在Pixel上通过冻结的多token预测加速Gemini Nano模型
Google研究人员提出了一种方法,将多token预测(MTP)改造到已部署的Gemini Nano v3模型上,无需重新训练主干网络,从而在移动设备上实现更快的推理速度和更低的能耗。该方法在Pixel 9和10系列上已部署,使AI通知摘要和校对等功能速度提升50%以上。
Google研究人员近日宣布,他们成功将多token预测(Multi-Token Prediction,简称MTP)技术应用于已部署的Gemini Nano v3模型,显著提升了Pixel设备上AI功能的运行效率。这一成果使得诸如通知摘要和文本校对等基于AI的功能在移动设备上运行得更快、更省电,同时无需牺牲用户隐私或模型准确性。

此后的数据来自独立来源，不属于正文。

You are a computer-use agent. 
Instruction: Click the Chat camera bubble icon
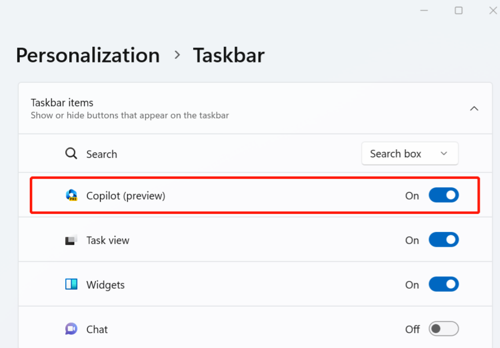click(x=72, y=329)
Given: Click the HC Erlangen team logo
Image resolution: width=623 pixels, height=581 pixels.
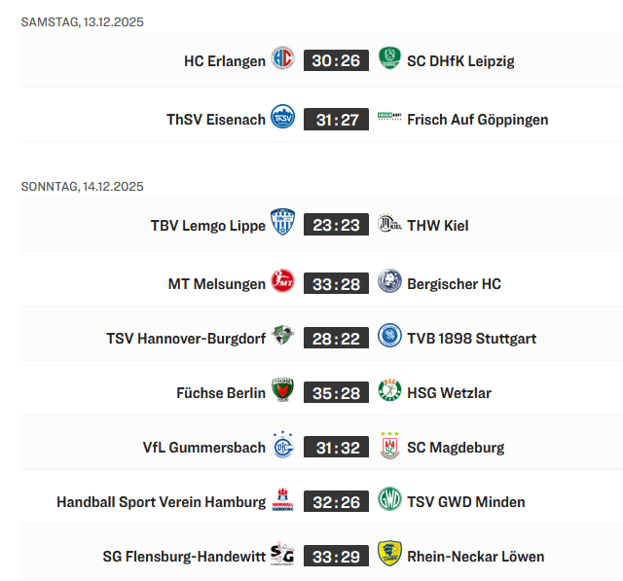Looking at the screenshot, I should point(282,59).
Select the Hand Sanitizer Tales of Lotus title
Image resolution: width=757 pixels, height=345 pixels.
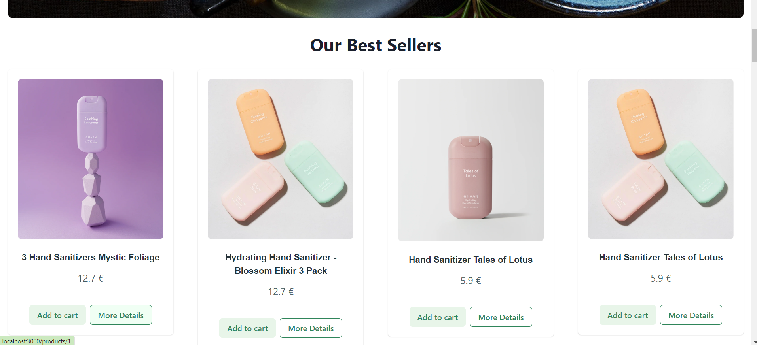[471, 260]
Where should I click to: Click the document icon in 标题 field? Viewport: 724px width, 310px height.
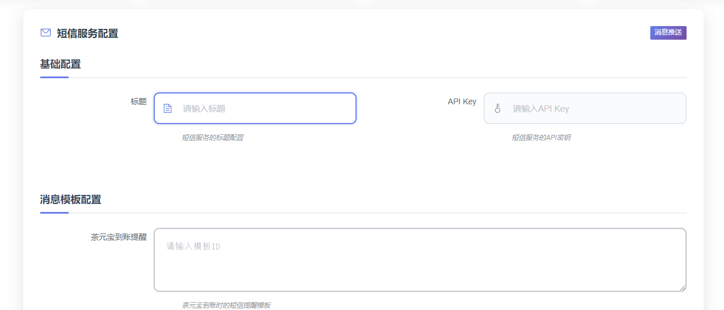tap(167, 108)
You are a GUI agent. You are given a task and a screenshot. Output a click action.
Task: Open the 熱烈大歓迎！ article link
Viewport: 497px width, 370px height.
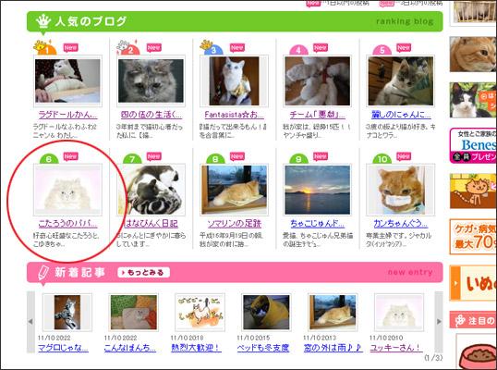point(196,348)
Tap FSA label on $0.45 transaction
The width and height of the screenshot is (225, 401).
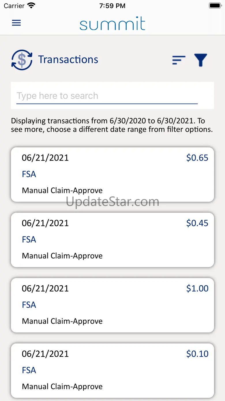point(29,239)
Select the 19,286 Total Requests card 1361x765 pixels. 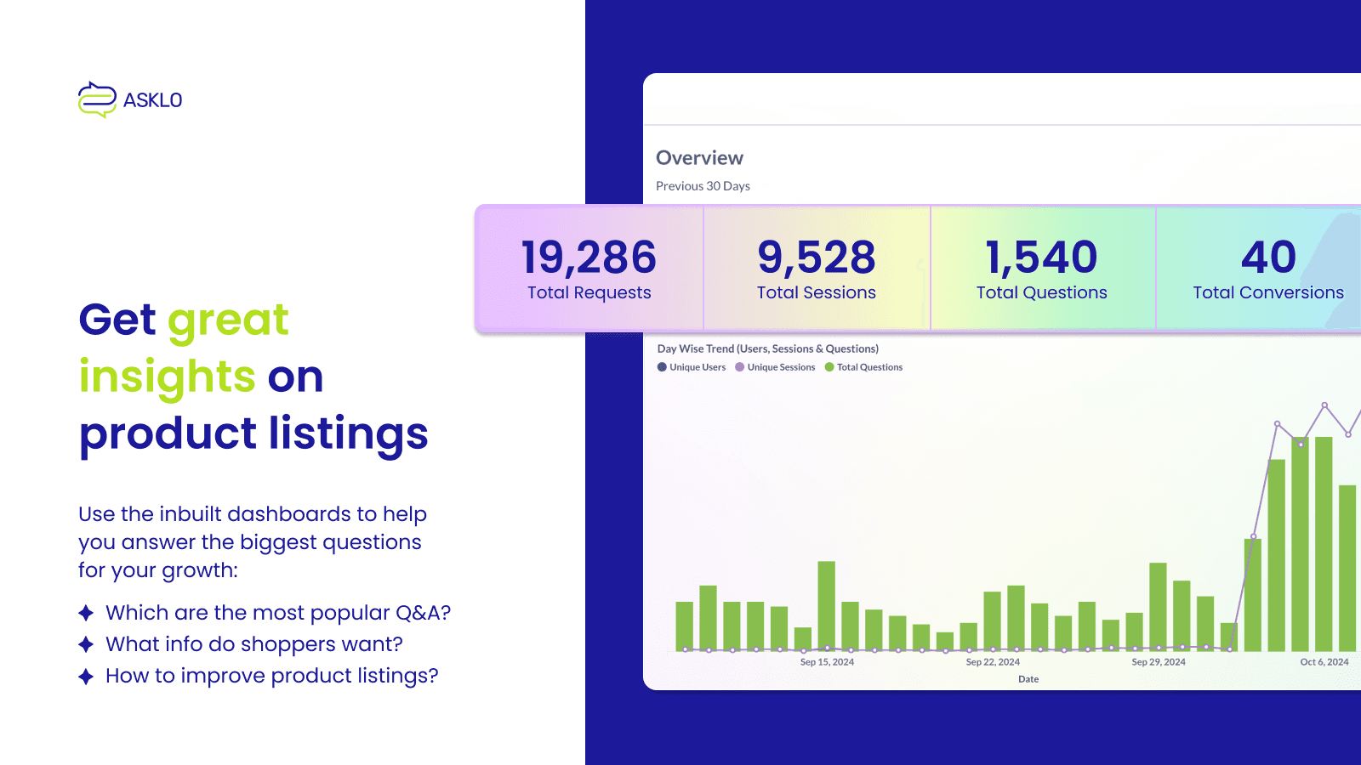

移动设备上的大语言模型(LLM)面临着严格的能源和内存限制。传统的自回归生成模式每次只生成一个token,导致处理瓶颈。而MTP通过让模型一次预测多个未来token,将生成过程分解为草稿和验证两个阶段,从而加速推理。然而,传统的单独草稿模型会占用宝贵的内存,且无法利用主模型的计算状态。

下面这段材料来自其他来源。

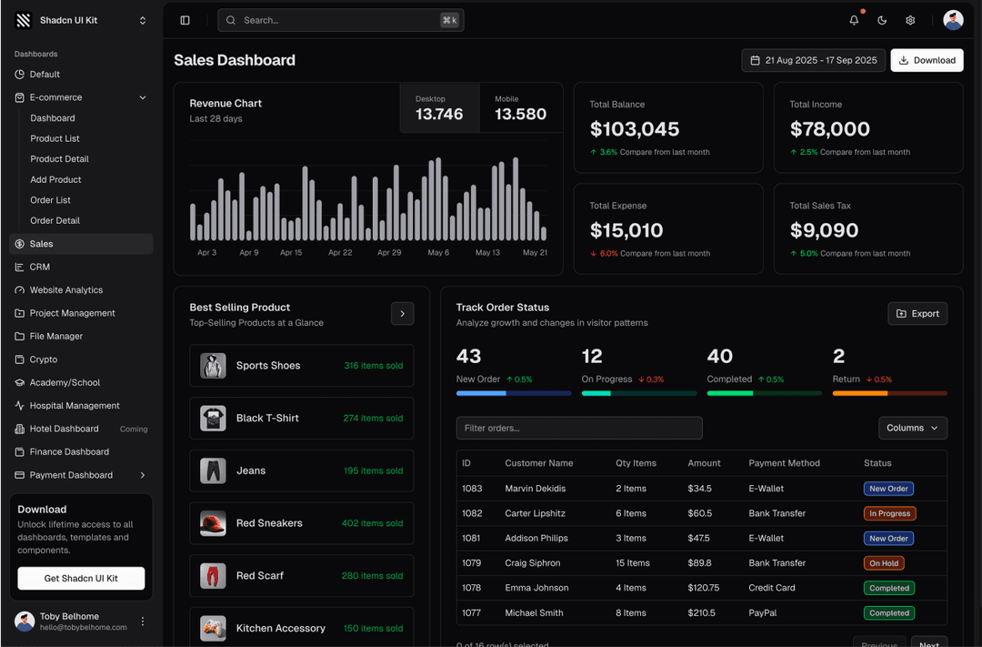Click the Download button
Image resolution: width=982 pixels, height=647 pixels.
[927, 60]
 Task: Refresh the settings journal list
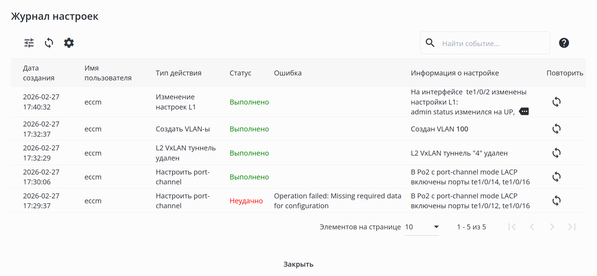49,43
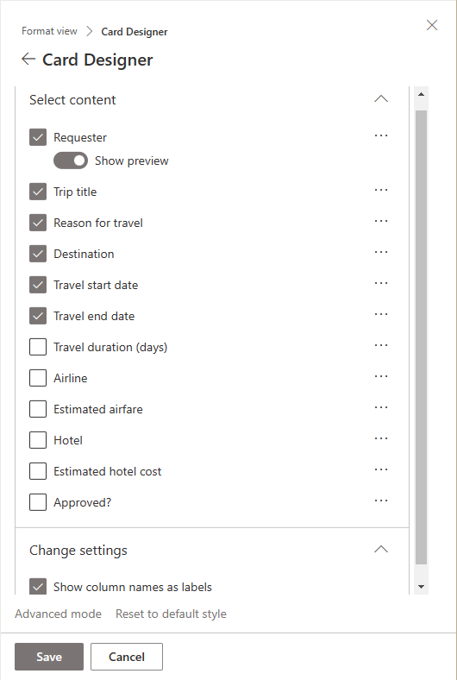Close the Card Designer panel

432,25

为了解决这些问题,研究团队设计了一种全新的架构:在不修改已训练好的Gemini Nano v3模型权重(即冻结主干网络)的前提下,在模型顶层附加一个轻量级的Transformer头部(MTP头部)。这个头部专门训练来预测未来token,而主干网络保持不变。由于冻结的主干网络,这种方法纯粹是一种效率优化,不会影响模型原有的能力和安全性。
更关键的是,他们实现了“零拷贝”架构。MTP头部不维护自己的键值缓存,而是直接交叉关注到主模型的冻结KV缓存中。这一设计避免了重复计算,消除了草稿阶段的预填充延迟,并将每个实例的内存占用降低了高达130MB。实验表明,在Pixel 9设备上,相比参数数量相当的独立草稿模型,MTP头部在不同任务中实现了50%以上的速度提升。特别是在指令遵循任务(如复杂约束下的摘要或重写)和结构可预测的任务(如智能回复)中,MTP的token接受率提升了55%。
目前,这一技术已在Pixel 9和Pixel 10系列上部署。在实际应用如AI通知摘要和校对中,MTP每次推理平均能正确预测近两个额外token,从而减少了验证步骤,降低了处理器唤醒时间,改善了电池续航。未来,研究团队计划将MTP集成到更多Pixel设备中,并探索并行解码等替代架构,以进一步提升边缘设备上的AI效率。